La niña se ocultó detrás de Lavi quien miro a la pequeña
—No seas tímida Hana—hablo el pelirrojo provocando que la niña se abrazara a su pierna
—No quiero estar aquí—susurro, el parchado se puso a la altura de la niña acariciando sus castaños cabellos
—Tampoco querías estar conmigo—aclaro divertido
— ¿Alguna vez te has enfrentado a mi padre?—pregunto la niña haciendo que a todos se les erizara la piel…entendían su punto
—Yo no, pero el si—hablo el bermejo apuntando a Allen quien se paralizo, la niña le miro de arriba hacia abajo despectivamente
—Un Moyashi no puede contra mi padre—aclaro dejando tiesos a todos
—Moyashi, Moyashi, Moyashi—esas palabras circulaban en la cabeza del albino quien comenzaba a tener un tic en el ojo
—Hana—ante ese llamado todos se congelaron, incluyendo a la niña quien mostraba signos de salir corriendo
— ¡Papi!—corrió la niña hacia la salida donde se encontraba el japonés vestido casualmente, Allen se quedó sin aliento, Lavi le codeo para que regresara del mundo "Kandemia" y se concentrara en lo que pasaba en vivo y en directo— ¿Dónde fuiste?—pregunto la niña siendo cargada por el
—Fui a ver a tu abuelo—hablo— ¡Oye tú!—Lavi se tenso
— S-si—
— ¿Qué haces aquí?—pregunto brusco
—Estaba aburrido…así que vine a visitar a Allen—hablo, la niña se aferró al cuello de su progenitor
— ¿Por qué no me llevaste contigo?—pregunto la niña haciendo que Kanda le mirara
—Realmente querías ir con tu abuelo Tiedoll—la niña pareció pensarlo, negó a los segundos
—Cómprame un helado—pidió la niña con ojos humedecidos
— ¿No habías dejado de vender cosas?—pregunto confundido
— ¿Por qué he de hacerlo? Se gana bien—
—Jamás debí dejarte con Daisya—
—Pero mi tío es un gran vendedor—hablo la infante sonriendo ampliamente
—Tú fácilmente le quitarías el puesto—susurro mirando a otro lado desinteresado
— ¿Qué es lo que insinúas?—pregunto la nena pellizcando las mejillas del mayor
—Deja de hacer eso hija del demonio—hablo con voz de ultra tumba, la niña se estremeció
— Yu ¿Cómo supiste que estaba aquí?—pregunto el pelirrojo curioso
— No me/Le llames Yu—hablaron tanto el padre como la hija con mirada de demonio y voz ensombrecida—Además, no sabía que estabas aquí—
— Entonces… ¿Qué haces aquí?—pregunto Lenalee confundida, aunque podía darse una idea
— ¿Qué no es obvio?—pregunto monótono, Lenalee y Lavi se miraron, después le pasaron la mirada a Allen quien se tensó, miro a todos lados sintiéndose nervioso
—Estábamos jugando Póker… ¿Quieres jugar?—pregunto sonriendo nerviosamente, quería huir pero en ese instante era imposible, Kanda gruño y a la niña se le iluminaron los ojos
— ¡Yo sí!—hablo alegremente bajando del regazo de su padre y jalándole a la entrada— ¿Puedo?—pregunto con ojos de borrego
—Yo, este…bueno—el albino no sabía que hacer
—No—sentencio Kanda molesto
—Pero—el infante refutó mucho hasta que al fin Lenalee cedió y nadie nunca iba en contra de Lenalee Lee
Todos estaban sentados alrededor de la mesa donde Lavi repartía las cartas, Hana estaba sentada en medio de Lenalee y Kanda
—Papi no juegues—pidió la niña haciendo un puchero, el azabache gruño dejando su mazo, Hana se sentó en sus piernas comenzando a tararear una cancioncita que había escuchado por la radio hace poco…
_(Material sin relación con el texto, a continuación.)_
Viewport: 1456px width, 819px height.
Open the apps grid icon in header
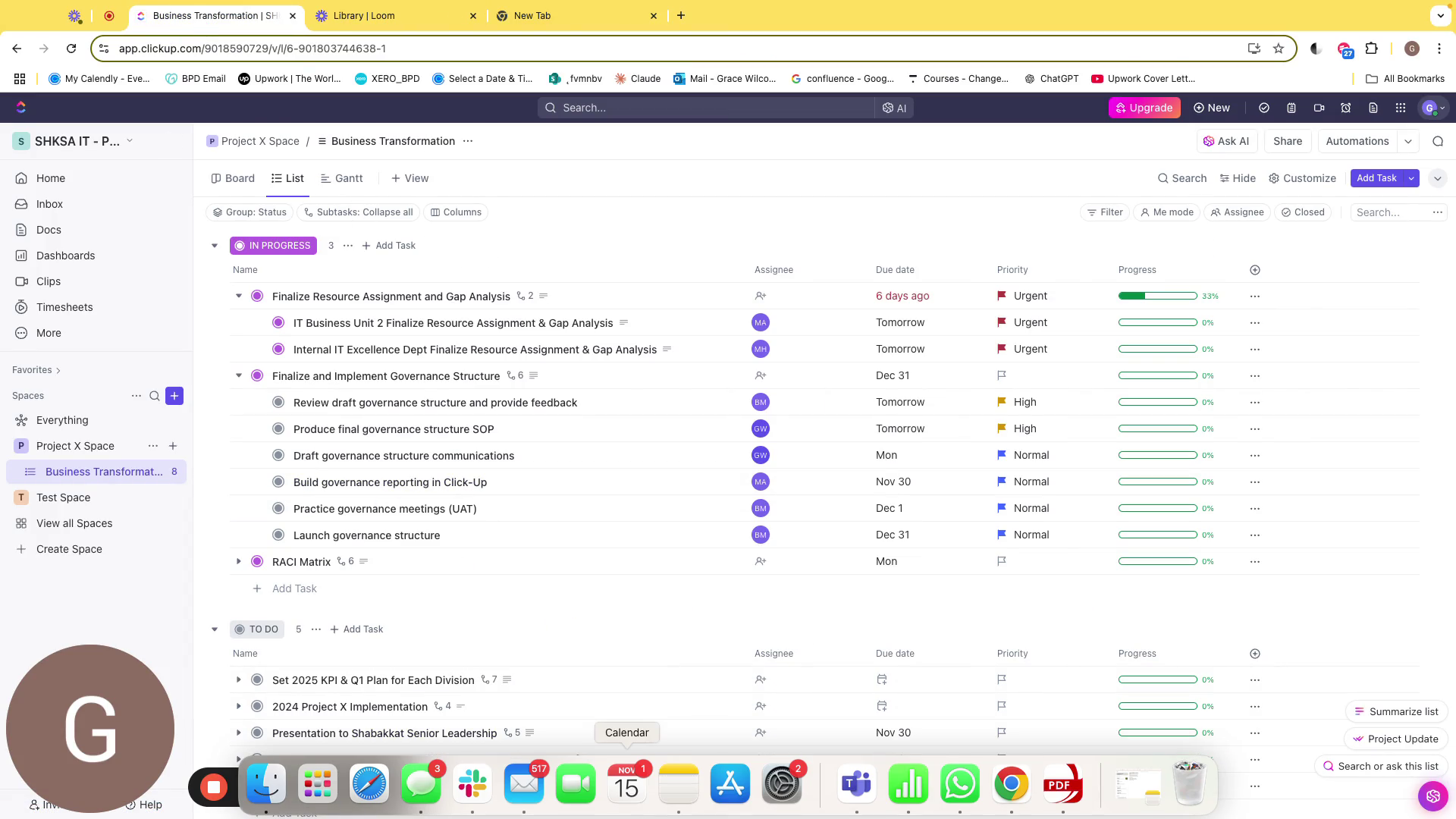click(x=1400, y=108)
El juego era simple, el que perdiera simplemente tendría que hacer lo que el ganador ordenara, así que estaba Lavi vestido literalmente de un conejo blanco, por pedido de Hana, Lenalee estaba con orejas y unas garras de gato, algo que Hana había ordenado y nadie sabía de donde sacaba las cosas, Kanda debido a que su hija no le dejaba jugar por razones muy obvias para todos menos para el…pero aun así estaba con su cabello trenzado y con la cara marcada, además de portar una camisa con las palabras "Soy un idiota" cortesía de Lavi, Hana y Allen respectivamente, nadie supo por qué el albino tenía una camisa de ese tipo…pero se daban una idea. Lenalee simplemente se había negado a darle un castigo al japonés.
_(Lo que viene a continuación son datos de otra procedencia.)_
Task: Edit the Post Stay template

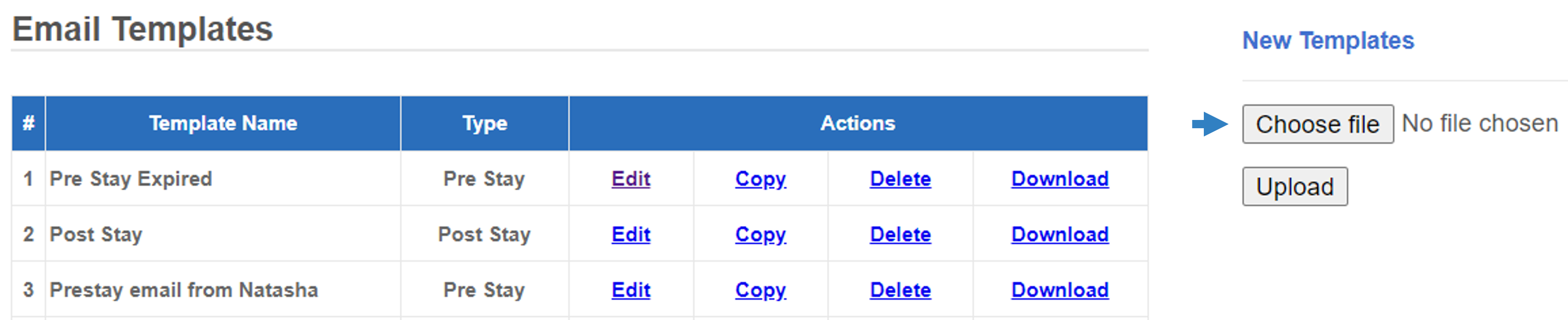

El japonés estaba furioso pero solo se dignaba a fruncir más el ceño, Si no estaba jugando ¿Por qué mierda le estaban castigando?
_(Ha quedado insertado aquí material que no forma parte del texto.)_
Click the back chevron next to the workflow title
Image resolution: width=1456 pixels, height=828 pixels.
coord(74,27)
Allen portaba un traje de vagabundo y su cabello blanco estaba manchado de pintura, Allen Walker ganador absoluto del Póker estaba perdiendo ante una niñita hija de Kanda, no lo podía aceptar, pero tampoco era algo que pudiera evitar, había intentado hacer trampa pero simplemente Kanda le miraba con ojos de muerte cuando tan siquiera se le había pasado esa opción por la mente.
— ¡Nos vamos!—anuncio Lavi portando su traje de conejo y con un atuendo de payaso incluido…un conejo payaso, el pelirrojo debía saltar cada vez que caminaba, solo para disfrute de Hana quien solo portaba un traje de guerrero…traje que tuvo que conseguir Lenalee al haber perdido, Allen se despidió agitando su mano portando un traje de garbanzo…era un hecho; esa niña era un peligro.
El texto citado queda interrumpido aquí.